For people that spend prolonged periods standing, their plantar fascia ligaments experience a lot of wear and tear and can get damaged, leading to inflammation. This inflammation causes heel pain and stiffness. .
Here are a few tips to help with this:
Wear shoes with adequate arch support: Wear shoes that are well padded and support the arch of your foot. Discard old running shoes and wear new ones. Rotate work shoes daily. Avoid wearing flat shoes or shoes that have hard soles. Soft, rubber-soled shoes will suit you best, coupled with inner soles that absorb impact. You can obtain special insoles suited to help in this at a chemist or Bata shops.

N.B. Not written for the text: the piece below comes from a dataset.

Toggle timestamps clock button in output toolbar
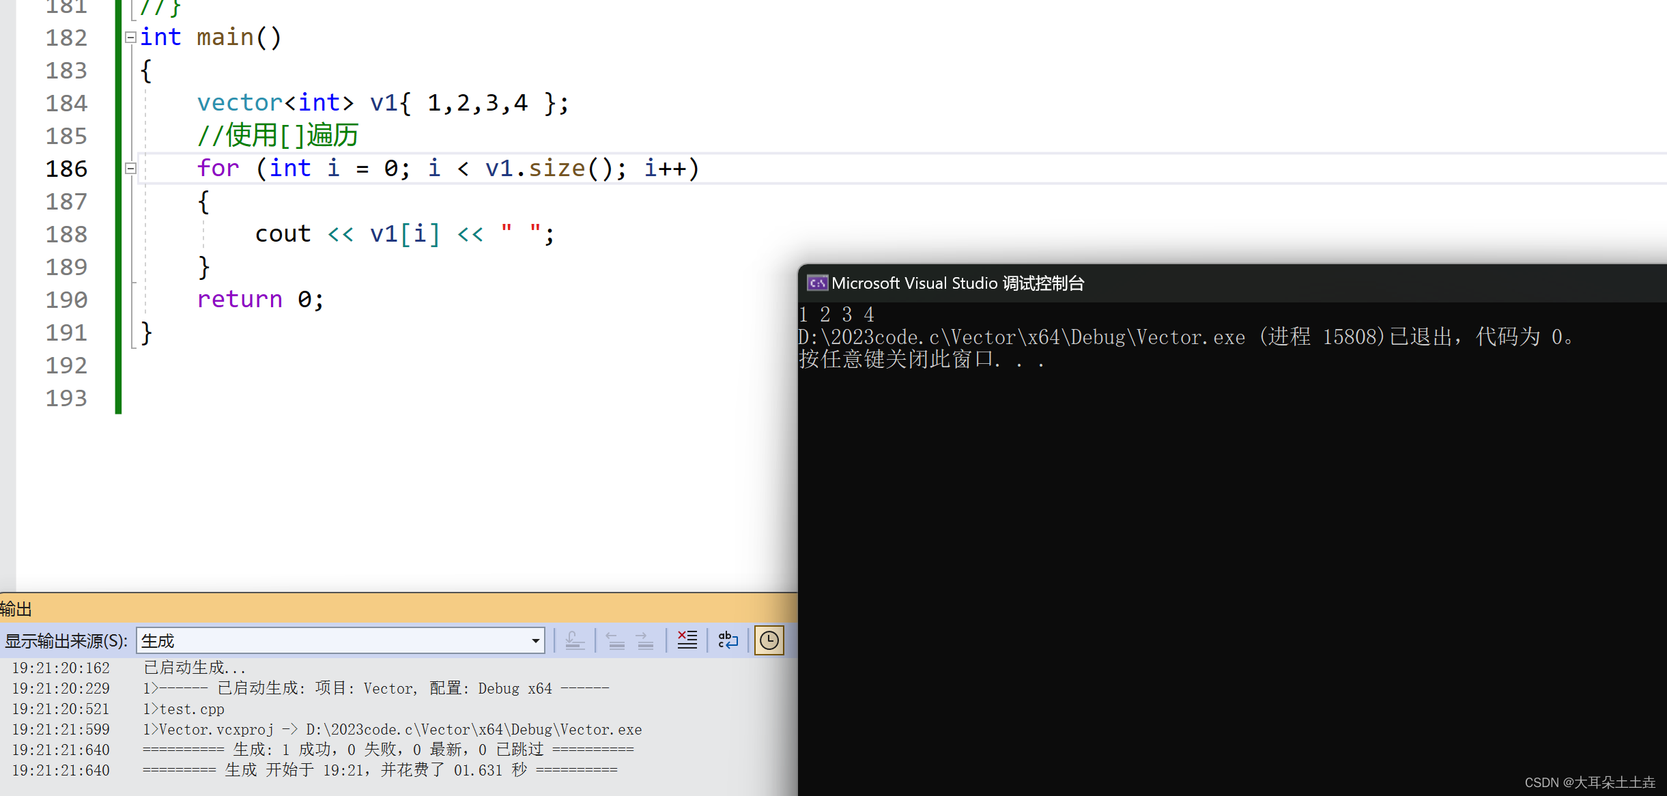 (769, 640)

Avoid standing for long periods: Standing for long puts a lot of strain on your plantar fascia. This promotes inflammation and causes pain. Take time to sit while teaching.
Stretch your feet well: Stretch your feet and legs well before taking part in exercise. Always remember to stretch the plantar fascia and calves again after exercise.
Avoid Hard surfaces: Avoid walking barefoot on hard surfaces as well as exercising on hard surfaces as this causes strains on your plantar fascia.
Ice your feet: Apply ice for 20 minutes after high impact activities and at the end of your day.
Pace yourself during physical activity: Regulate daily activities and increase tolerance through gradually increased physical activity by breaking an activity up into active and rest periods. Rest periods are taken before significant increases in pain levels occur.
Rest as much as possible: Rest when you feel tired or when your muscles ache.
Wear a night splint: A special device that stretches the foot while you sleep.